On 6/11/07, Magnus Manske <magnusmanske(a)googlemail.com> wrote:
On 6/11/07, K P <kpbotany(a)gmail.com> wrote:
So, I should print it out, frame it nicely, then
glue the GFDL to the
bottom of the frame before hanging it on my wall? Imagine there's a
world outside of cyberspace....
If you hang it on your wall at home, you don't have to add anything to
it. If you /redistribute/ it, then you have to give the license.
Though strictly not legal, I doubt anyone will come after you if you
settle for license name and link in the image credits. If you're going
to mass-print GFDL-based picture catalogs, you'll probably have a page
ot two for the license anyway :-)
So, in other words, I have to break the law.
This is what it says on the Wikipedia page about the license:
Burdens when printing
The GNU FDL requires that licensees, when printing a document covered
by the license, must also include "this License, the copyright
notices, and the license notice saying this License applies to the
Document". This means that if a licensee prints out a copy of an
article whose text is covered under the GNU FDL, he or she must also
include a copyright notice and a physical printout of the GNU FDL,
which is a significantly large document in itself.
What I really do is just what everyone else does,
ignore all the
images with GFDL and search for ones with Public Domain releases.
So you personally know "everyone else"? Or do you have any usage statistics?
I personally know people I work with who deal with the issue of using
images, and other editors on Wikipedia whom I've asked about this.
All have offered the same solution: search for Public Domain images.
As to statistics once you've asked for the 6+billion, sampling the
population just won't do.
I'm an artist, so don't try telling me I
can just download someon
else's image and not comply with the licensing agreement, but it's
absurd to allow one to be used that simply can't be used--and, again,
imagine a world where images are used for things other than cyberspace
communities.
Do you have a real-life example where it is impossible for you to
comply with the license?
Impossible?
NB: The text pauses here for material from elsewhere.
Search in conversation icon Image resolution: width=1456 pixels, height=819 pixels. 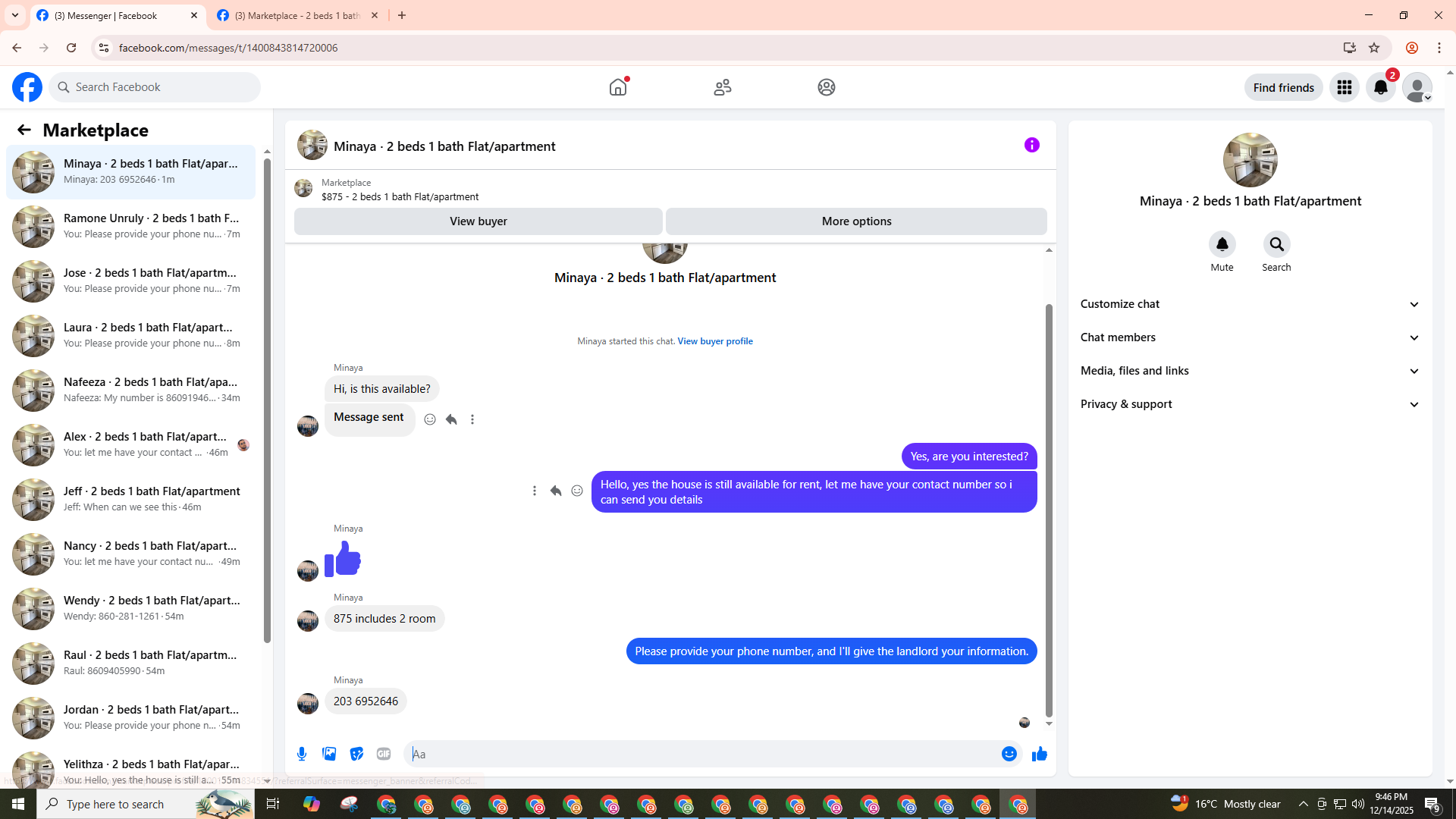pyautogui.click(x=1276, y=244)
The same example I gave, a 4" square image accompanied by
a couple of pages of text. Impossible? I'm a starving artist, I can
afford to frame a 4" square image, but can't afford the 24" by 24"
frame, paper and matboard for the accompanying text.
The whole image world on Wikipedia and
escpecially Wikimedia Commons
is so difficult and poorly thought out in so many ways that I seldom
bother uploading images. Things like this, the common usage of a
license which, if anyone ever read it, simply could not be understood
to apply to images, is just one of many frustrating issues.
Licensing images under GFDL was a neccessity in the beginning, as it
was the only copyleft license for non-software documents available at
the time. I think its use as the only image license will decline.
Personally, I dual-license all my files on commons GFDL and
CC-BY-SA-2.5, to give the user the maximum of choices.